If you've ever seen a certain little animation about a deep-voiced roll of paper who hangs out on the west steps of the U.S. Capitol, you know that bills — anthropomorphic and not — usually have to go through committees before they can be voted on by the full House. Sometimes, bills are sent to a committee with all of the intent of Kim Jong Un sending a prisoner to a gulag: the goal isn't reform, it's disappearance.

How things flow through committees is up to House leadership, which these days means the Republican Party. If the minority party would like to rescue legislation from that gulag, there is a tool at their disposal. It's called a discharge petition.

A discharge petition is what it sounds like: a petition that must be signed by a majority of House members that discharges the legislation from committee. As you can imagine, that doesn't happen very often. Since 1999, only two items have been successfully discharged from the committee gulag out of 107 attempts. Most fall far short of the required 218 votes. On average, discharge petitions get 143 signatures.

On Friday, though, the House got its 218th signature on a petition for the first time since January 2002. In that case, it was a bill focused on campaign finance reform, the Bipartisan Campaign Reform Act of 2002, that ended up becoming law. In this case, it's legislation that would reauthorize the Export-Import Bank. (The what?)

One reason that discharge petitions are rarely approved is that they generally require bipartisanship. After all, the majority party can generally move things through the process as it sees fit. It's the minority party that needs to force the issue. If you look at the discharge petitions since the Republicans retook the House after the 2010 elections, you see that nearly all of the signers were Democrats.

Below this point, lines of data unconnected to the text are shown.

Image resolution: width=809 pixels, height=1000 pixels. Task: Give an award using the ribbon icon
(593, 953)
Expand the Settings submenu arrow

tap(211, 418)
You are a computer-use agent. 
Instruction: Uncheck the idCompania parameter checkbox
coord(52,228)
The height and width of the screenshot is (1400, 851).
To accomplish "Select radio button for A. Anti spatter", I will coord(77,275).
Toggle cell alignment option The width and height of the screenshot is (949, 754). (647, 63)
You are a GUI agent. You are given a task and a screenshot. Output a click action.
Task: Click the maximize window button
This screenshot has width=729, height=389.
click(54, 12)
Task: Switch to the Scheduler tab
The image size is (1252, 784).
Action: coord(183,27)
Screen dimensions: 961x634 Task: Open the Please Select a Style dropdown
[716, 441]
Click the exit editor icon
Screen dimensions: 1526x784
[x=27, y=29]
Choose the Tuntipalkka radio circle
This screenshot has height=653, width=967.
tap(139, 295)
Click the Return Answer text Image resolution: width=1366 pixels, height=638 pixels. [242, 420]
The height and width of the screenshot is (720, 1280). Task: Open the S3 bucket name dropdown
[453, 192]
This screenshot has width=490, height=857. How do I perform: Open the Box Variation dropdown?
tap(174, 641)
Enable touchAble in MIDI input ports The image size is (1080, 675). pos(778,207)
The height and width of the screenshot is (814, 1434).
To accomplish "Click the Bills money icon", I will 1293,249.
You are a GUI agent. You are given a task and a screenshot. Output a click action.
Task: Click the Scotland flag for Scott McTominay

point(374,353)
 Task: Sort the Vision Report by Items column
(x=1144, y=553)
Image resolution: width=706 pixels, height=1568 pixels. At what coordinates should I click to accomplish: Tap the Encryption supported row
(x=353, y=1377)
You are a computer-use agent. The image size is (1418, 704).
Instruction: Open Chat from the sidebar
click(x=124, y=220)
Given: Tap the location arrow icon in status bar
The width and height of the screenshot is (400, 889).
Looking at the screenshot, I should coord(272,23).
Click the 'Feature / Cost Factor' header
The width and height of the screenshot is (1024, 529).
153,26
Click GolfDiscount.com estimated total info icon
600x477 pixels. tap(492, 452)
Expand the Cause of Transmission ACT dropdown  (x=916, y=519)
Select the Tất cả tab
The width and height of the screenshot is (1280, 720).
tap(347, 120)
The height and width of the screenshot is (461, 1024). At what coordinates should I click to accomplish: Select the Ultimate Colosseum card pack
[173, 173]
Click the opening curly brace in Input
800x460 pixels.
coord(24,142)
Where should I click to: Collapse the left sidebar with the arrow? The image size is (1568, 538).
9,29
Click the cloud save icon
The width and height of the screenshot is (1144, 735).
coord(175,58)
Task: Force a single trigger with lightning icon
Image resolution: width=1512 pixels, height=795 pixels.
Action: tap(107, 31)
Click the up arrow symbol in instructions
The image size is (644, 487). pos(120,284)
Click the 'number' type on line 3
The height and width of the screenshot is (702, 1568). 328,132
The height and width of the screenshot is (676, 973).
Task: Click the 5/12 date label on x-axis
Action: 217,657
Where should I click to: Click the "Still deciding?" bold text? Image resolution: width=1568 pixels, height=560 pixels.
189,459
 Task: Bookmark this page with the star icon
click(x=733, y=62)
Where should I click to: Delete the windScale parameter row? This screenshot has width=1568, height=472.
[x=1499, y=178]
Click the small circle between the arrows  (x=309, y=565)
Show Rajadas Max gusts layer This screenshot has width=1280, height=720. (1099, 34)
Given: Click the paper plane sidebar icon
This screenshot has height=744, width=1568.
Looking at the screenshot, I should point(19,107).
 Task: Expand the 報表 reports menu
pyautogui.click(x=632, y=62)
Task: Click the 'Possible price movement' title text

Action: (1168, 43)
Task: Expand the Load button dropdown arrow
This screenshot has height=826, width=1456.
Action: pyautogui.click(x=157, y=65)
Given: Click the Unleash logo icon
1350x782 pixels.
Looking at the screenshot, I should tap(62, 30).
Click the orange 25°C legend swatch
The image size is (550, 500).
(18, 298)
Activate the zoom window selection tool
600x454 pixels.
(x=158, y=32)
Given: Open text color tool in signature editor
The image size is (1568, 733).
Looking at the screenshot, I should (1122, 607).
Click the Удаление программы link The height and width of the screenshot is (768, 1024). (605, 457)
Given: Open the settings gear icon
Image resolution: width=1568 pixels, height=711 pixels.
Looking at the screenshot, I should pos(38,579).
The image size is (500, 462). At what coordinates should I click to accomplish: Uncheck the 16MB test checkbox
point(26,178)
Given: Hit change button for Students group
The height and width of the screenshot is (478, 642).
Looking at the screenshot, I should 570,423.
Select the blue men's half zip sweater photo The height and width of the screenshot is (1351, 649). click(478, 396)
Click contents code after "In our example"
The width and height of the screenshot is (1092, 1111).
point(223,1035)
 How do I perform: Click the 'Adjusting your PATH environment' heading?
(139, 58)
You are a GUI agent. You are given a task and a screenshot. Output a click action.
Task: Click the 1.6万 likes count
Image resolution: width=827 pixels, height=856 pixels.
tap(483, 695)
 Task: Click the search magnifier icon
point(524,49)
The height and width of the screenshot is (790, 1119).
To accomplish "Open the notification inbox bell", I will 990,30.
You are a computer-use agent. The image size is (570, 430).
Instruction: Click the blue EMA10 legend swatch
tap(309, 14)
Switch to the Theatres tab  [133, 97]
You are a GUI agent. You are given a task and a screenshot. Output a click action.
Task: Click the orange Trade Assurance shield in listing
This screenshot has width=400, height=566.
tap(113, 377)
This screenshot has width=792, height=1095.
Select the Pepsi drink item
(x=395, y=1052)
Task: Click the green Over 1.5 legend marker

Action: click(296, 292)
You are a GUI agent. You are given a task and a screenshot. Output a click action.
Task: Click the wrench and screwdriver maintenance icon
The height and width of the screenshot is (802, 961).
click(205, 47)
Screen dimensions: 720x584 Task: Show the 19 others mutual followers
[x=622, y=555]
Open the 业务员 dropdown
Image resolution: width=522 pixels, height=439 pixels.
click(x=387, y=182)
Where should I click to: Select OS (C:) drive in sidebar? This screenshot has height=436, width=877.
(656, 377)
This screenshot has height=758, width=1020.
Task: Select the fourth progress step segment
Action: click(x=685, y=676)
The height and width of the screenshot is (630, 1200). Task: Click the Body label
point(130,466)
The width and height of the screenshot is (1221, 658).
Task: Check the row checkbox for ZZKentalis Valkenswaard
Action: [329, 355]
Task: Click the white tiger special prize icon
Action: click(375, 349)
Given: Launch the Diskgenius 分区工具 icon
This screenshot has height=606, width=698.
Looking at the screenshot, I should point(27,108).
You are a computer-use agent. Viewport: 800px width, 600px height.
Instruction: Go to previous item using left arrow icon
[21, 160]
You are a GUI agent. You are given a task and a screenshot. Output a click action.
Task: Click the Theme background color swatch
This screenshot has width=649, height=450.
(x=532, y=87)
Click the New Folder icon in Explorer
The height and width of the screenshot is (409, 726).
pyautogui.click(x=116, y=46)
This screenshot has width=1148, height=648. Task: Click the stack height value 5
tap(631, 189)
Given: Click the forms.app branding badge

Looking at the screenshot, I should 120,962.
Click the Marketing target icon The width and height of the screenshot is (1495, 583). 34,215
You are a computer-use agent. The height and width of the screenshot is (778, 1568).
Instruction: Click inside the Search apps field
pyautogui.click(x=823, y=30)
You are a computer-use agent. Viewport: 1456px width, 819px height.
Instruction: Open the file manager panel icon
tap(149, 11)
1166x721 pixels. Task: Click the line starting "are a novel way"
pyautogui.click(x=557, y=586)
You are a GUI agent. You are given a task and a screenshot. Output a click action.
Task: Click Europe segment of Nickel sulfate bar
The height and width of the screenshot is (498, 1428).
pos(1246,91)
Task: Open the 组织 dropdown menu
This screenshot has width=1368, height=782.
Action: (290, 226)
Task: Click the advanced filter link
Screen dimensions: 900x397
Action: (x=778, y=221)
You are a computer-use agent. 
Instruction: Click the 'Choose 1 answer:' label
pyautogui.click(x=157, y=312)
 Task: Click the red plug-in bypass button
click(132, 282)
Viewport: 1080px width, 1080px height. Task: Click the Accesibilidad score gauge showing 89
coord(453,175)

One obvious exception is that second one in the top row. That one was a petition backed by a number of the Republican members of Congress who have been giving the Republican establishment such a hard time since that election cycle. The bill to be discharged would have ensured military pay in the event of a funding gap (i.e. government shutdown). A sure sign it was backed by the far-right caucus? Reps. Louie Gohmert and Steve King were two of the first three signers.)

That contingent willing to challenge the Republican leadership has grown in power to the extent that John Boehner is resigning as speaker of the House and his successor isn't clear. It was strong enough to block the Ex-Im bank's reauthorization in the first place — so you won't see Gohmert's name on the new petition. Instead, it's more mainstream members of the Republican caucus, joining with Democrats, to force the issue.

As we said, this is rare. Meaning the discharge petition. And the bipartisanship. And the sort-of-victory for the Republican establishment.